9) Le peu d’effort d’analyse de la crise en cours depuis 2007-2008 et de ses coordonnées nouvelles (crise alimentaire, crise énergétique, crise climatique), crise issue des politiques néolibérales et de la montée en puissance de multinationales de la finance, de l’agroalimentaire, du pétrole, du gaz et des mines, ce qui a ralenti sinon compromis la trajectoire positive (coordination internationale des efforts, etc.) de nombreuses initiatives publiques comme les OMD ou de la société civile en matière de solidarité internationale.
Sur toutes ces questions, de façon plus ou moins explicite (débats parfois ouverts, débats de coulisses aussi), à un moment ou l’autre depuis le début de 2000, une zone de tension entre organisations au sein du GESQ est finalement devenue quasi insurmontable au tournant de cette première décennie (2008-2009). On ne pouvait plus, à tout le moins officiellement, parler d’une seule voix sur plusieurs dossiers en matière de solidarité internationale [2].
Quoiqu’il en soit de cet épisode de rupture (type d’épisode que l’on peut retrouver dans d’autres mouvements), le GESQ n’a pas été ralenti mais plutôt relancé dans ses activités notamment grâce au soutien du CQCM, de DID, de SOCODEVI, de UPA-DI et de la Caisse d’économie solidaire Desjardins. Les activités ont redémarré en maintenant la conviction de la nécessité d’établir des passerelles entre organisations d’ici (coopératives, syndicales, de coopération internationale, chercheurs...) qui, malgré leurs différences de vision, de stratégie et de culture organisationnelle, ont un intérêt politique à dépasser le travail spécialisé de chaque organisation et à faire mouvement : par exemple des liens entre différentes organisations du mouvement coopératif et du mouvement des producteurs agricoles ou encore entre OCI, dirigeants de mouvements et chercheurs.

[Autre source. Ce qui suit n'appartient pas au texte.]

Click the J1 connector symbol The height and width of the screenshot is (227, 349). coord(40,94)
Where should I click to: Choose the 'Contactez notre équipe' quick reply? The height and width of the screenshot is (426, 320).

Les Universités d’été comme point d’ancrage
Pour établir ces passerelles, le GESQ tient des assises annuelles mais son activité la plus importante se manifeste dans l’organisation, depuis 2005, d’universités d’été sur des enjeux de portée stratégique pour la coopération internationale, universités d’été également adossées à des projets de développement d’alternatives économiques au Sud et à des échanges réciproques. Les dernières ont porté sur le développement des territoires au Nord et au Sud (2008); la souveraineté alimentaire (2010); la transition écologique de l’économie (2012) et la dernière en 2013 sur la nécessité, pour nourrir la planète, de changer de modèle pour transformer l’agriculture dans une perspective de développement durable. Ces occasions permettent de renforcer la mise en réseau des organisations québécoises qui ont chacune leur propre action internationale, mais qui veulent également développer des collaborations plus structurantes en direction du Sud, pour la promotion d’un tissu économique collectif dans les communautés et l’avancement de la reconnaissance de ce type d’économie dans les institutions internationales et auprès des pouvoirs publics. Ces universités d’été sont définies comme une espace de liberté pour mettre en débat des enjeux centraux pour faire avancer une économie autre que celle de l’économie capitaliste de marché.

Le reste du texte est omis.